## What is required
Retype exactly the lines below, beginning with the first and ending with the line where "This screenshot has width=1124, height=842." appears.

(Data records)
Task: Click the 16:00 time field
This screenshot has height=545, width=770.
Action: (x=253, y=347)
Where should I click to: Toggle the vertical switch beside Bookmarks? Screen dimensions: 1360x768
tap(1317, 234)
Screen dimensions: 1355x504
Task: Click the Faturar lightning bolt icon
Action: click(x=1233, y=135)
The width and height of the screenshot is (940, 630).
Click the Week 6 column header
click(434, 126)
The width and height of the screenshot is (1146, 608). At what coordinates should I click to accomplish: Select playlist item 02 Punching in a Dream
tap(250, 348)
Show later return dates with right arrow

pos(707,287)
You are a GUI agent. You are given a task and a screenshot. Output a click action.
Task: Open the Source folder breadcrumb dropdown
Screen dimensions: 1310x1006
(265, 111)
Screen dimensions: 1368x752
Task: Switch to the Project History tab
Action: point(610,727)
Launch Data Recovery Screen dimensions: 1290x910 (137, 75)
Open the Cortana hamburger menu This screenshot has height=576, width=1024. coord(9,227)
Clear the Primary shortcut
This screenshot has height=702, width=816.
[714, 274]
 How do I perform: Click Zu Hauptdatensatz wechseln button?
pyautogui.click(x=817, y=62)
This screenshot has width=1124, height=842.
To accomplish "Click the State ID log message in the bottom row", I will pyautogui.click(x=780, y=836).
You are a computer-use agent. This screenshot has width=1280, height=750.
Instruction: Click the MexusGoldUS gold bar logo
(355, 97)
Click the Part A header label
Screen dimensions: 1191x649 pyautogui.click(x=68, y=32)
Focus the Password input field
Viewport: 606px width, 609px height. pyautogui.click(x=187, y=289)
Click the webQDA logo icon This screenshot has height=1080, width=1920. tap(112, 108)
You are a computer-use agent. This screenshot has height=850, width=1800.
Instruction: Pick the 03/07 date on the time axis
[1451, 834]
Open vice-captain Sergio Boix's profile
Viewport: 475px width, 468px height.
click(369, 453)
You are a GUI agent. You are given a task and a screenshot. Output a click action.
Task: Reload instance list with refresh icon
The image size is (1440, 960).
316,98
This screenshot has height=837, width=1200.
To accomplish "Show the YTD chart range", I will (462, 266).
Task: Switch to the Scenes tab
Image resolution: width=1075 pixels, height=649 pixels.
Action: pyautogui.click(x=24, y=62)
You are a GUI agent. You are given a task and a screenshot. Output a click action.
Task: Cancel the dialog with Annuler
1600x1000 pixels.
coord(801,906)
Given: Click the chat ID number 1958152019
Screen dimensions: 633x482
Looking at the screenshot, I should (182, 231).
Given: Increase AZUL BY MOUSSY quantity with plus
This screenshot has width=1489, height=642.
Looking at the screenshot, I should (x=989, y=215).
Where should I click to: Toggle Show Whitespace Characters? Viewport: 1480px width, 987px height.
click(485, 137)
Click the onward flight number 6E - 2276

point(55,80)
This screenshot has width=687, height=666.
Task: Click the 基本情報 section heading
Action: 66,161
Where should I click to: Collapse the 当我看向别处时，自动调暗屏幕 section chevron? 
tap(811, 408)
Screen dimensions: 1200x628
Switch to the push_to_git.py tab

## Output of the exercise
Task: Click the 16:00 time field
This screenshot has height=545, width=770.
Action: (x=253, y=347)
Where should I click to: Toggle the vertical switch beside Bookmarks? Screen dimensions: 1360x768
tap(1317, 234)
Screen dimensions: 1355x504
Task: Click the Faturar lightning bolt icon
Action: click(x=1233, y=135)
The width and height of the screenshot is (940, 630).
Click the Week 6 column header
click(434, 126)
The width and height of the screenshot is (1146, 608). At what coordinates should I click to accomplish: Select playlist item 02 Punching in a Dream
tap(250, 348)
Show later return dates with right arrow

pos(707,287)
You are a GUI agent. You are given a task and a screenshot. Output a click action.
Task: Open the Source folder breadcrumb dropdown
Screen dimensions: 1310x1006
(265, 111)
Screen dimensions: 1368x752
Task: Switch to the Project History tab
Action: point(610,727)
Launch Data Recovery Screen dimensions: 1290x910 (137, 75)
Open the Cortana hamburger menu This screenshot has height=576, width=1024. coord(9,227)
Clear the Primary shortcut
This screenshot has height=702, width=816.
[714, 274]
 How do I perform: Click Zu Hauptdatensatz wechseln button?
pyautogui.click(x=817, y=62)
This screenshot has width=1124, height=842.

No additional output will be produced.